Rien ne va plus à la Steg. Le dernier incident en date a fait sortir de leurs gonds les syndicats et employés de la société qui sont entrés en "grève" pour protester contre la plainte déposée par la direction générale contre Ridha Torkhani. Les syndicats de la Société tunisienne de l'électricité et du gaz (Steg) sont dans une colère noire. La direction générale de la société a porté plainte contre Ridha Torkhani, un de leurs leaders, à cause du sit-in ouvert entamé le 1er mars dernier au siège social de l'entreprise. Le secrétaire général de la section de Tunis de la Fédération générale de l'électricité et du gaz et secrétaire général du syndicat de base du siège de la société relevant de l'UGTT, a été convoqué hier jeudi 21 mars 2019 par la brigade criminelle de la Cité El Khadhra et interrogé pendant plus de 3 heures. On l'accuse d'entraver un service public, d'interdire l'accès aux fonctionnaires de la direction générale, d'empêcher le directeur général d'effectuer sa mission et d'ériger une tente sans l'aval de l'Union générale tunisienne du travail (UGTT). M. Torkhani risquerait une peine de prison de 5 ans et plus.
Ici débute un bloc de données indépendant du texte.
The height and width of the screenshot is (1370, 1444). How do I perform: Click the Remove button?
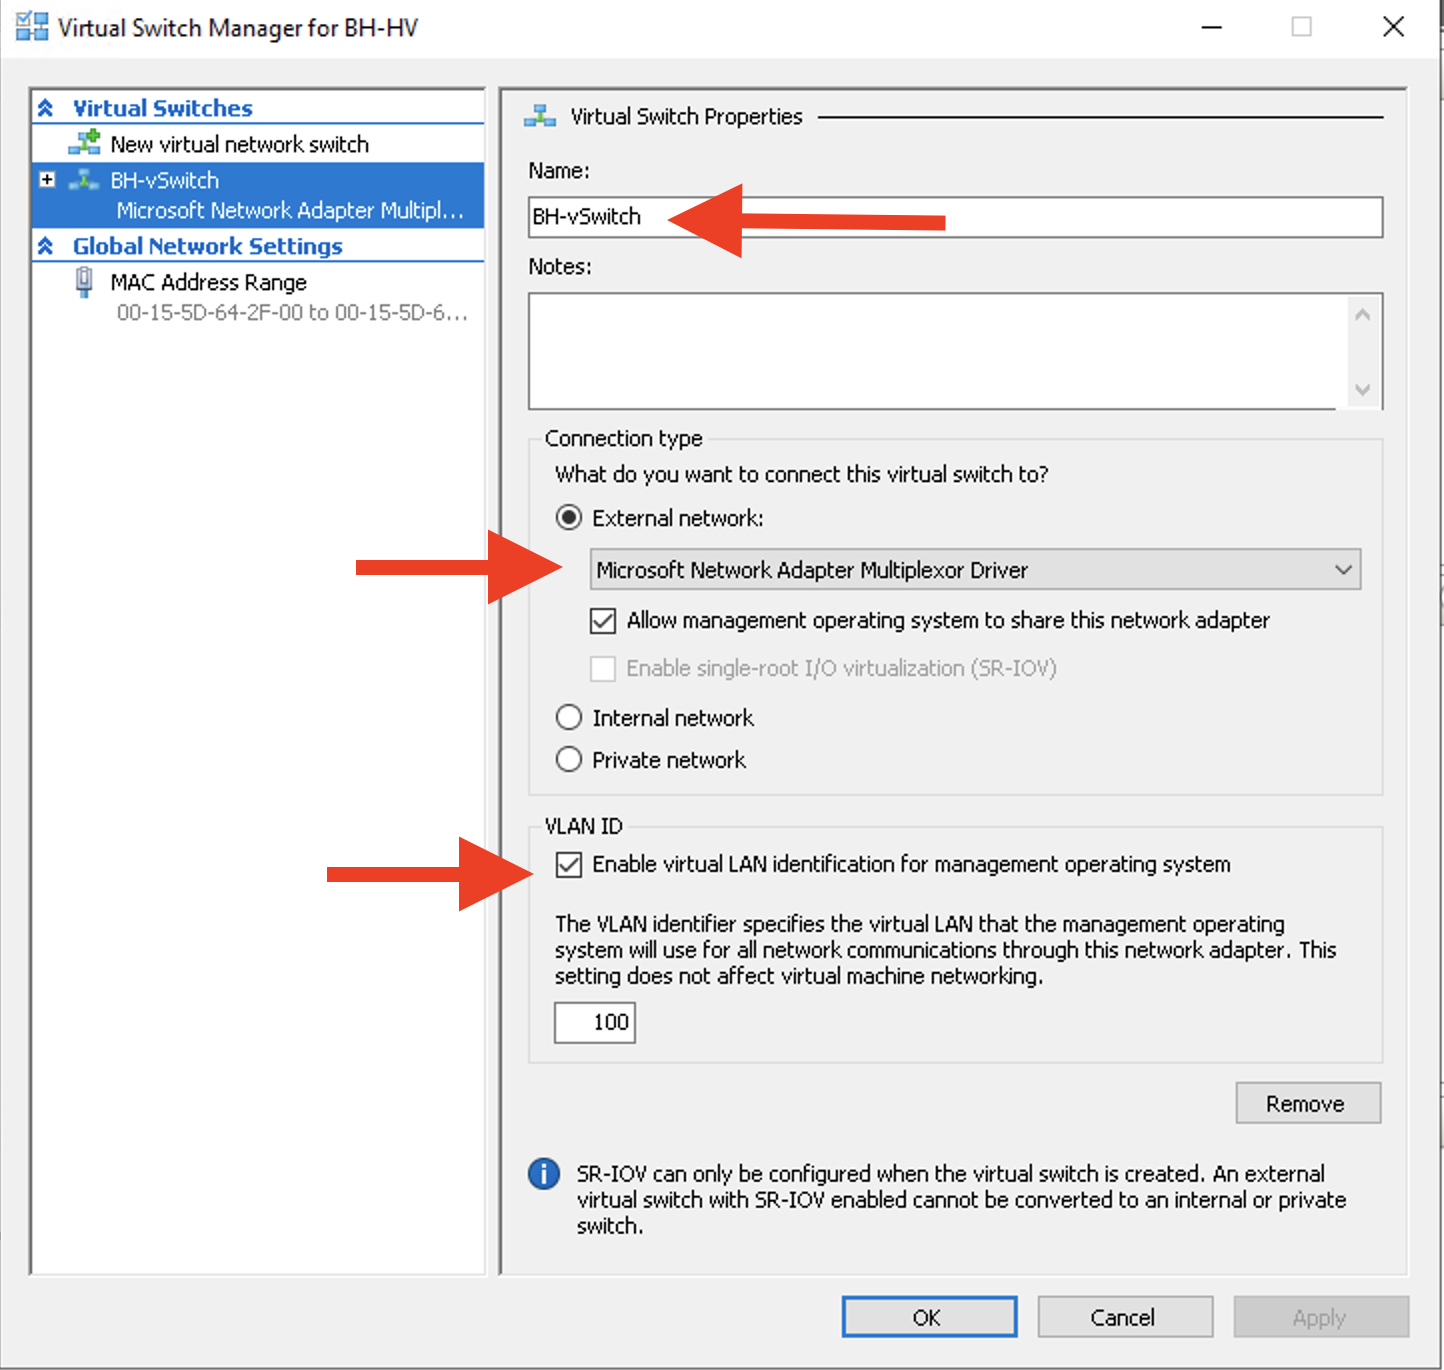point(1307,1103)
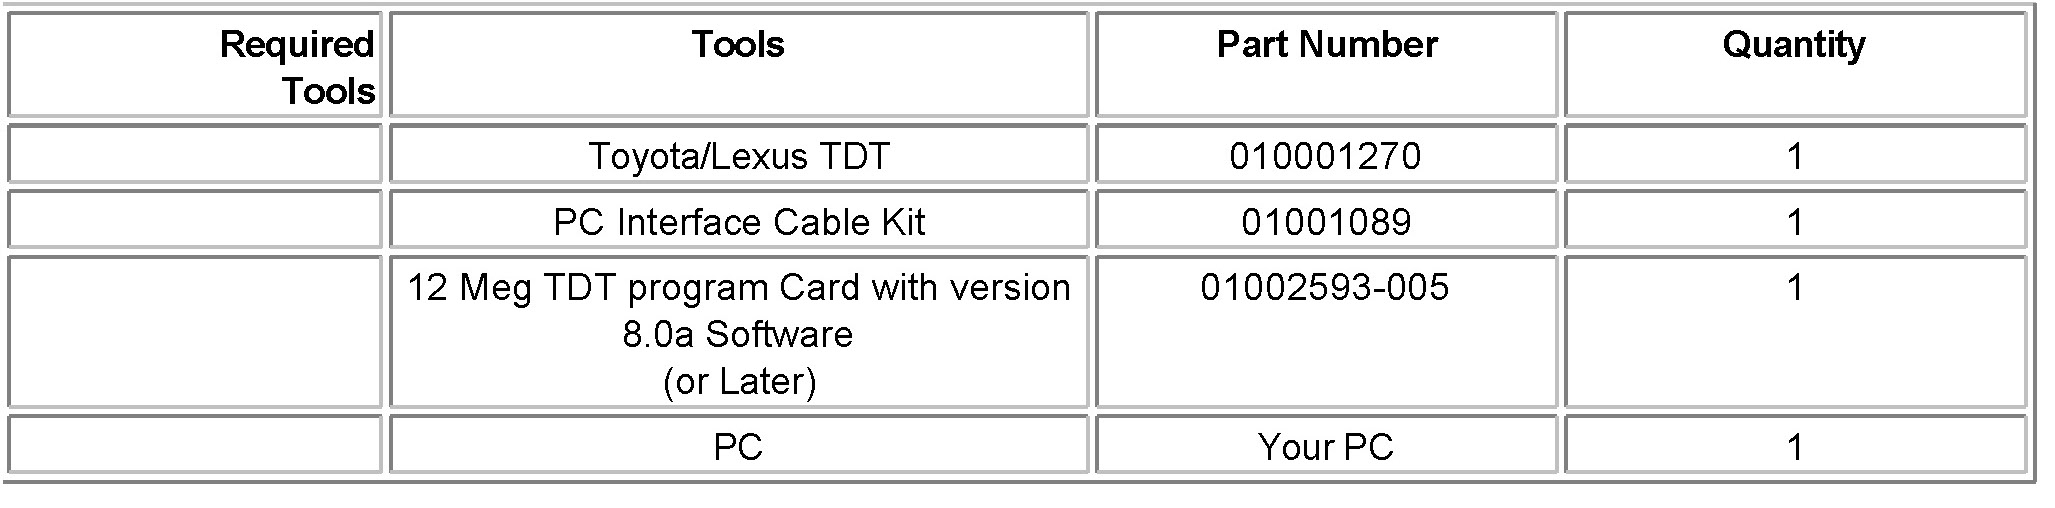The image size is (2055, 508).
Task: Select part number 010001270
Action: pyautogui.click(x=1325, y=156)
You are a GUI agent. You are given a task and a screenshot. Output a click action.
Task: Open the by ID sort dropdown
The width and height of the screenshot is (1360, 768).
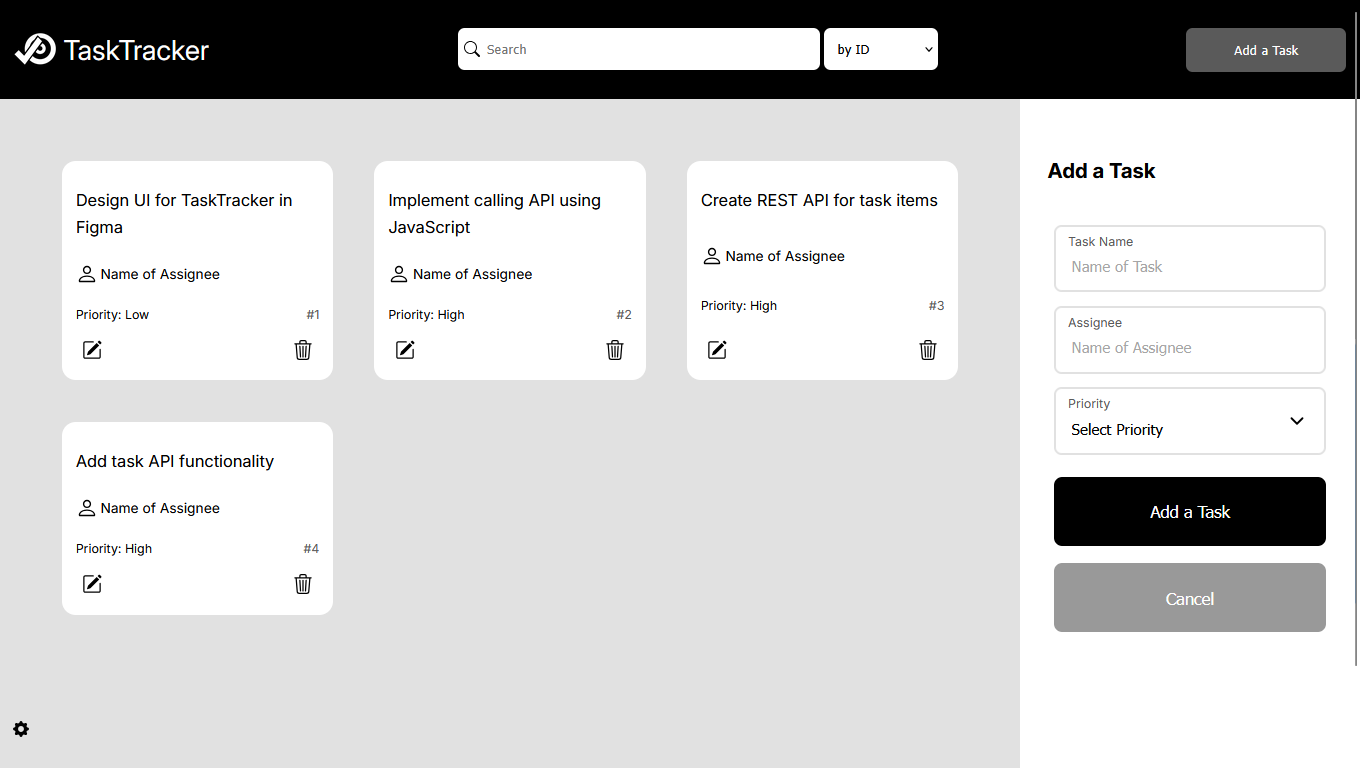coord(880,48)
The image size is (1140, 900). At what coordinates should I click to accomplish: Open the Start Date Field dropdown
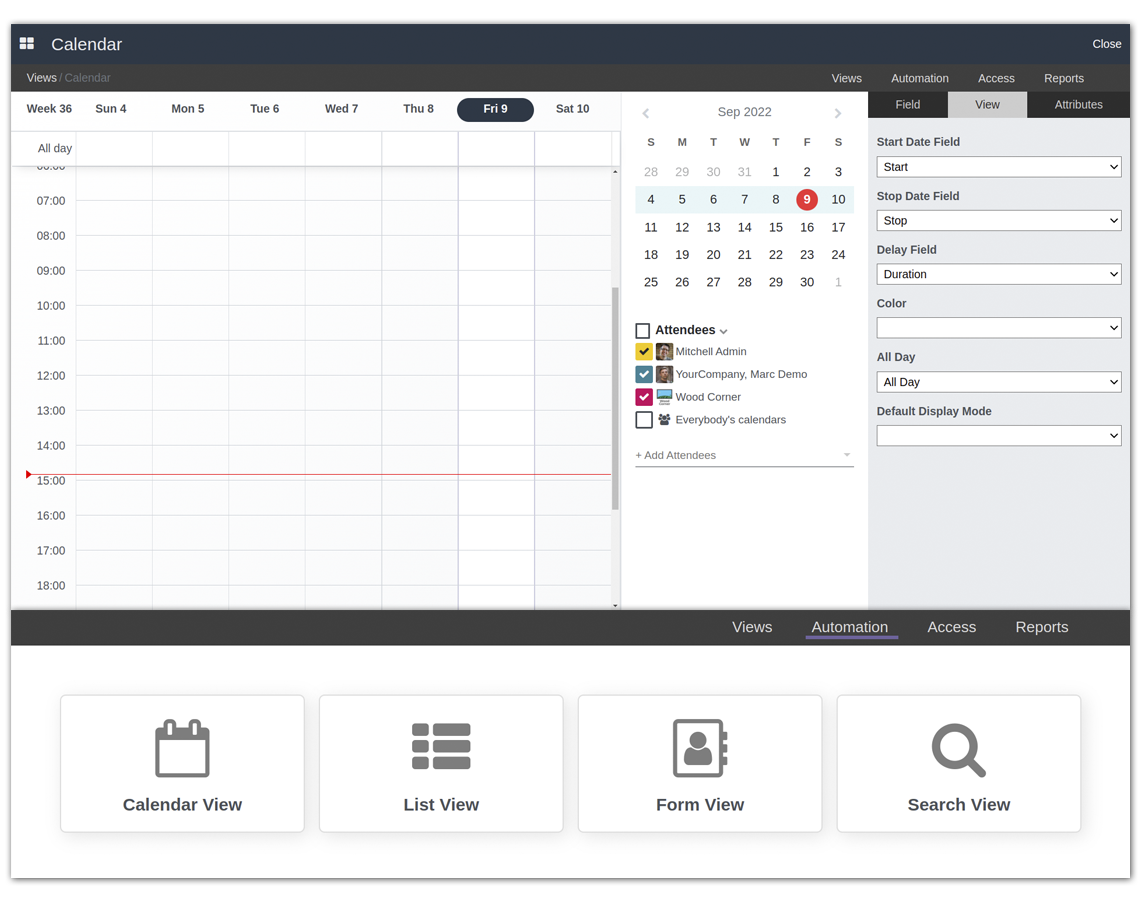point(998,167)
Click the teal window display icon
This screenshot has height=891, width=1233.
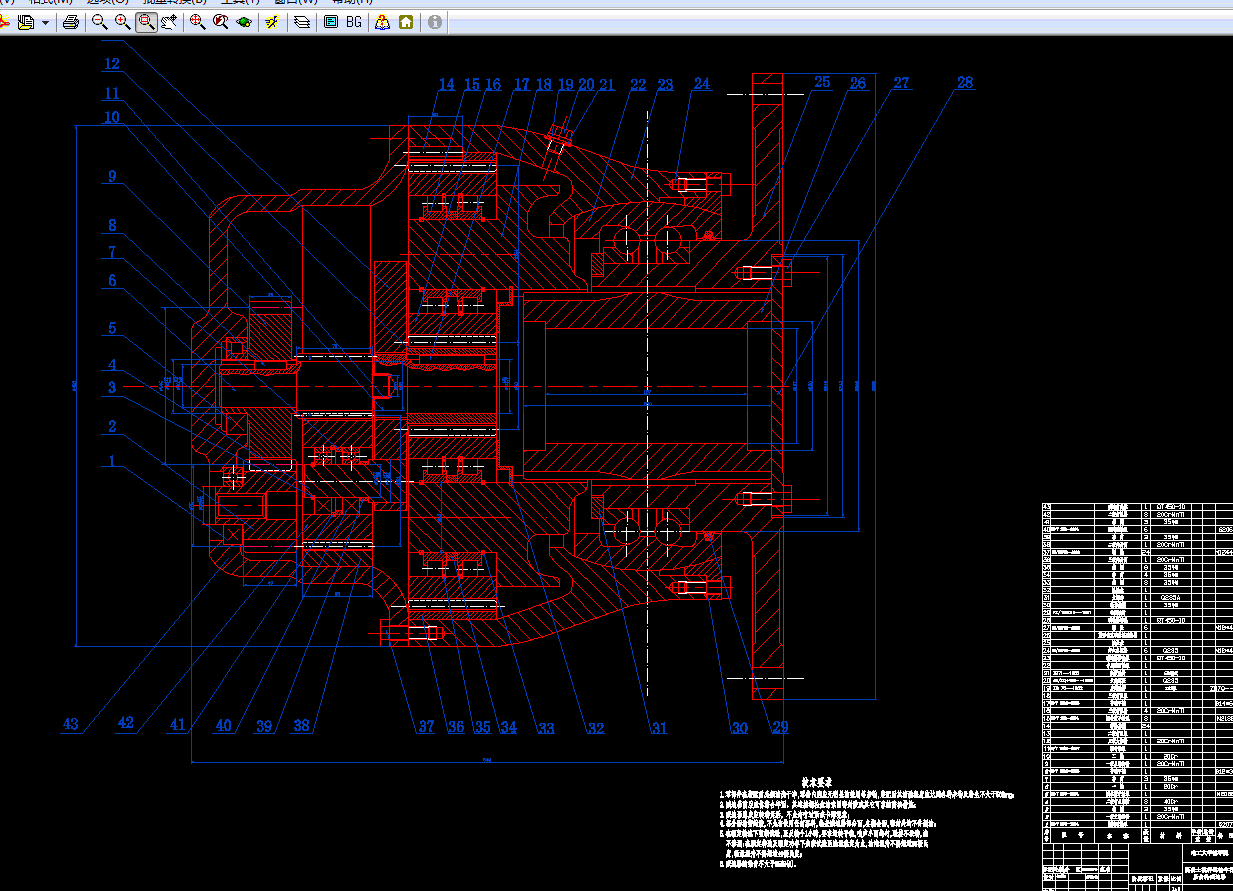(x=331, y=21)
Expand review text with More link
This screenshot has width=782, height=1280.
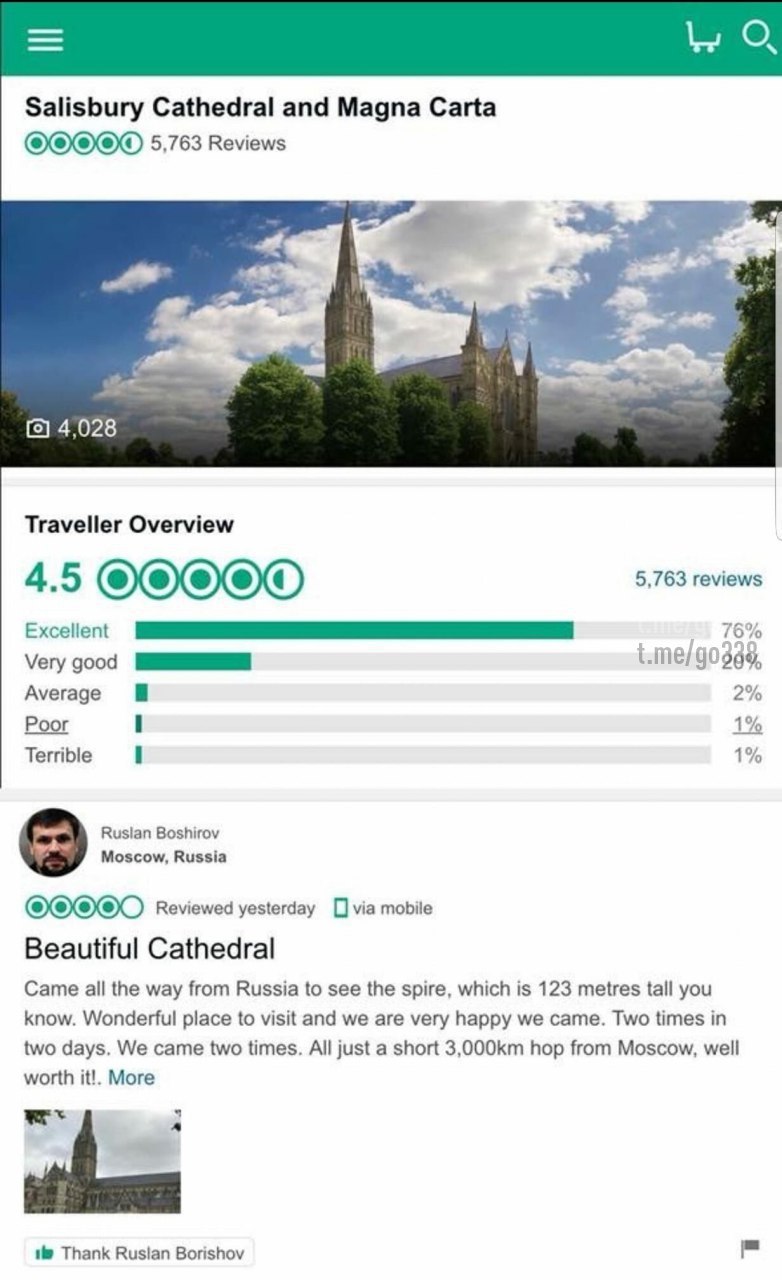[131, 1078]
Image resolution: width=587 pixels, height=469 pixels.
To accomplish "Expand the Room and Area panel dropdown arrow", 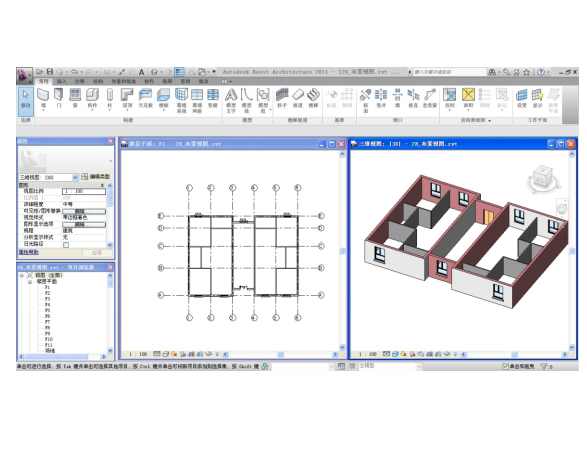I will pos(489,121).
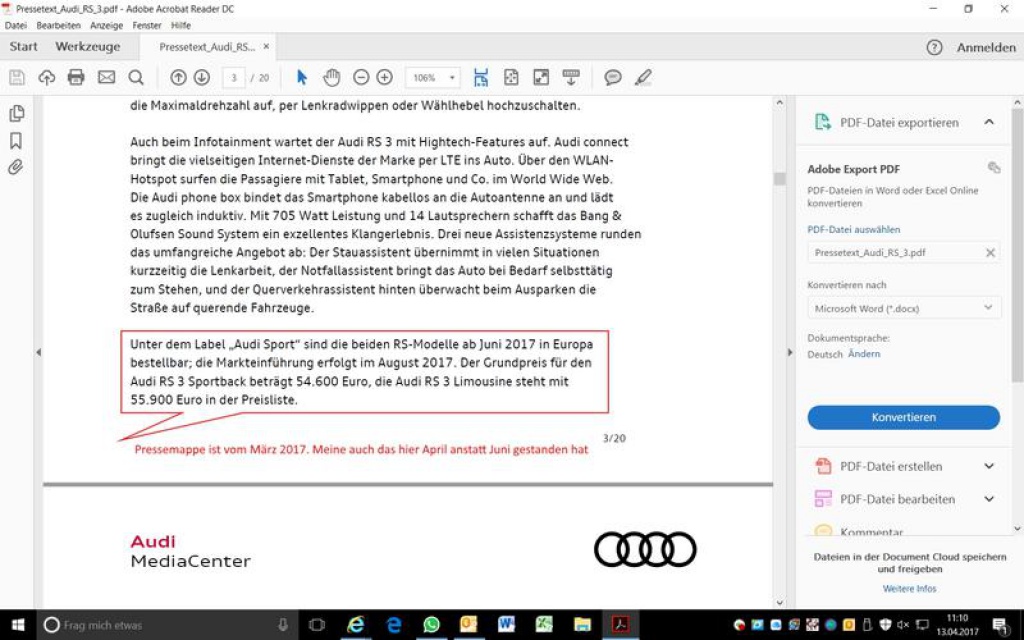The image size is (1024, 640).
Task: Remove Pressetext_Audi_RS_3.pdf from selected file
Action: (990, 253)
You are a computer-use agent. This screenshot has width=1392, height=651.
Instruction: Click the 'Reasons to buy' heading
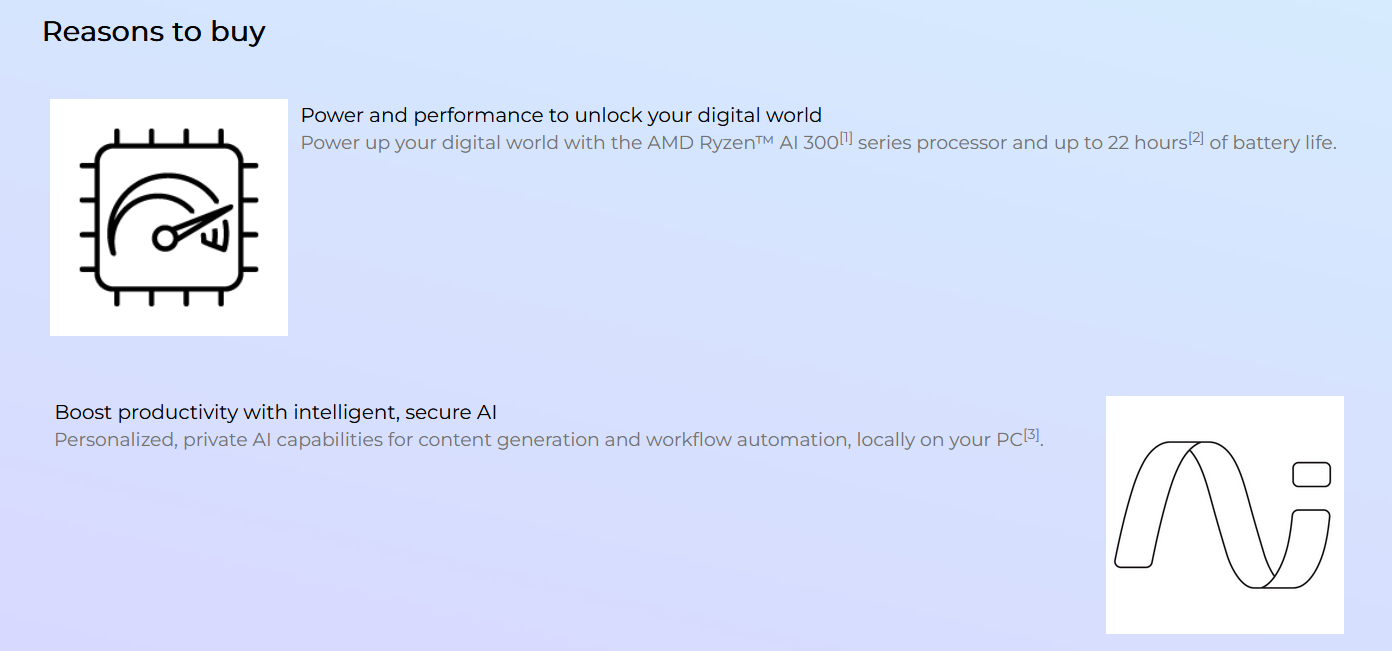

Une accusation «abusive, sans une once de vérité» rétorquent ses collègues, l'objectif étant d'intimider syndicalistes et employés. Cette plainte sonne comme une atteinte au droit syndical et une volonté de nuire non seulement aux syndicats mais aussi à la société, le mouvement étant né, selon eux, pour défendre la société qui vit une crise importante à cause, entre autres, de la mauvaise gestion du DG Moncef Harabi. Depuis que le mouvement de protestation a commencé le 1er mars 2019, les services de le Steg ont continué à fonctionner normalement, a indiqué Slim Bouzidi, membre de la Fédération générale de l'électricité et du gaz, dans une déclaration à Business News ce vendredi matin 22 mars 2019. Il explique que seules les personnes qui ne travaillaient pas et n'étaient pas en permanence se rassemblaient devant la tente érigée en face des locaux de la direction, les autres vaquaient à leurs occupations. Le syndicaliste a précisé aussi que le sit-in est légal et a été entrepris suite à la réunion de l'instance sectorielle avec l'accord de l'UGTT et de la fédération. Autre fait important, les protestataires n'ont pas empêché les membres de la direction d'accéder à leurs bureaux. Il en est de même pour M. Harabi, qui selon eux, n'est pas venu au siège depuis le début du sit-in. D'ailleurs, il était en vacances lorsque le mouvement a été entamé.
Business News a tenté de joindre aussi bien l'attaché de presse de la Steg que Moncef Harabi, mais sans succès. Ceci dit, selon des sources bien informées, des menaces pèseraient sur le responsable qui a dû improviser et diriger la société d'un local se trouvant dans la Zone Urbaine Nord. Ainsi et pour éviter une confrontation qui n'apporterait rien de bon à la société, il a décidé de recourir plutôt aux voies légales qui lui sont offertes.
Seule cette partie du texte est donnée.